Скопируйте дословно отрывок из приведённого ниже текста о повседневности, начиная со слов «Я, конечно, преувеличиваю.» и далее до слов «в основном малоинтересны.» включительно.

:: Фрагмент текста ::
##########

Повседневность остается, как бы ни менялась жизнь. Вот как она сильна! Я бы сказал даже, что происходит обратное развитие: повседневность в нынешней России расширяется, захватывает новые области жизни. Повседневности, рутины становится больше, потому что рутинизируется, становится привычным и неудивляющим то, что раньше вызывало удивление, восторг, сердцебиение... Вот несколько примеров. Гервый — на вид простой, но с секретом. В духе Энди Уорхола. Пачка Мальборо. Или жестяная банка кока-колы. Вспомним самих себя в советское время, когда не только душистый дымок, но и фактура картона, тонкость целлофана, изящное рифление серебристой прокладки с надпись Pull вызывали восторг сами по себе независимо от их функционального предназначения. Повседневное — функционально, а потому — типично. Для нас в советское время эти вещи были не типичны, а уникальны и индивидуальны.
Я, конечно, преувеличиваю. Не все достигали оргазма от пачки Мальборо и банки кока-колы. Но я преувеличиваю намеренно, чтобы продемонстрировать, как неповседневны были вроде бы задуманные и рожденные как повседневные вещи. И как повседневны они стали теперь, когда рваные пачки и смятые банки валяются под ногами. Это и есть рутинизация, оповседневливание мира, который перестает таить в себе возможность праздника.
Если бы я был пессимистом, я сказал бы по отношению к нашей России: все кончено, праздник прошел! Второй пример: поездки заграницу прежние и нынешние. Прежде каждый выезд за границу был приключение, настоящий подвиг разведчика. Не буду детализировать, каждый сам знает и помнит, а если не помнит, то все равно понимает, о чем я говорю. Теперь такие поездки рутинны и в основном малоинтересны.

##########

:: Сохранённые данные ::
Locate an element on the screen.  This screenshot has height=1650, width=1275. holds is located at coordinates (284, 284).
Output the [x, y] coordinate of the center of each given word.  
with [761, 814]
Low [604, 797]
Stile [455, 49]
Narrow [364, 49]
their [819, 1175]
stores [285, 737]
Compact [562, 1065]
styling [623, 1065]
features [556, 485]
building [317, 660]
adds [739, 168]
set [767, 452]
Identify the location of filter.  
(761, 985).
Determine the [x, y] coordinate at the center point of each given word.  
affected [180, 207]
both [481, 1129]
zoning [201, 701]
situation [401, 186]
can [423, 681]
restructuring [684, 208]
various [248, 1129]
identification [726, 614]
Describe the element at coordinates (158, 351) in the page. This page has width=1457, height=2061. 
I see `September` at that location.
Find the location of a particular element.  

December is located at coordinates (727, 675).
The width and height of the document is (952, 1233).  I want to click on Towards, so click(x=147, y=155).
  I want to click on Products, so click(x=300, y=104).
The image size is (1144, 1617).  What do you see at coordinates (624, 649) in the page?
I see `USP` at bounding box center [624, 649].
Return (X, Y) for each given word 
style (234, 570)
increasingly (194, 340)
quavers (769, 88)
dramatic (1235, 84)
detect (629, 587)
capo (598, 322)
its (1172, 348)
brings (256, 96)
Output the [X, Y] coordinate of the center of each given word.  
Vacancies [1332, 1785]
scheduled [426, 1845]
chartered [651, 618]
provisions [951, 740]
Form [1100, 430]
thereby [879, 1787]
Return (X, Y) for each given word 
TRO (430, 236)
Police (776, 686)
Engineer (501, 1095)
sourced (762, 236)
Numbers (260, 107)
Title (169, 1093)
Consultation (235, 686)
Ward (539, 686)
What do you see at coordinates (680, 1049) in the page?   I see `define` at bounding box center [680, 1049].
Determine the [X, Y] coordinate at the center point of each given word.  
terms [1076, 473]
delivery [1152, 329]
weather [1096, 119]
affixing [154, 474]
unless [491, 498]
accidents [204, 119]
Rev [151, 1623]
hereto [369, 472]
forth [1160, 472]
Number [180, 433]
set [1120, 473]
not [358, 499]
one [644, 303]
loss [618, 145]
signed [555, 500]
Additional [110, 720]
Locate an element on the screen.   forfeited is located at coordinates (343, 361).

##########

:: Ответ ниже ::
Я, конечно, преувеличиваю. Не все достигали оргазма от пачки Мальборо и банки кока-колы. Но я преувеличиваю намеренно, чтобы продемонстрировать, как неповседневны были вроде бы задуманные и рожденные как повседневные вещи. И как повседневны они стали теперь, когда рваные пачки и смятые банки валяются под ногами. Это и есть рутинизация, оповседневливание мира, который перестает таить в себе возможность праздника.
Если бы я был пессимистом, я сказал бы по отношению к нашей России: все кончено, праздник прошел! Второй пример: поездки заграницу прежние и нынешние. Прежде каждый выезд за границу был приключение, настоящий подвиг разведчика. Не буду детализировать, каждый сам знает и помнит, а если не помнит, то все равно понимает, о чем я говорю. Теперь такие поездки рутинны и в основном малоинтересны.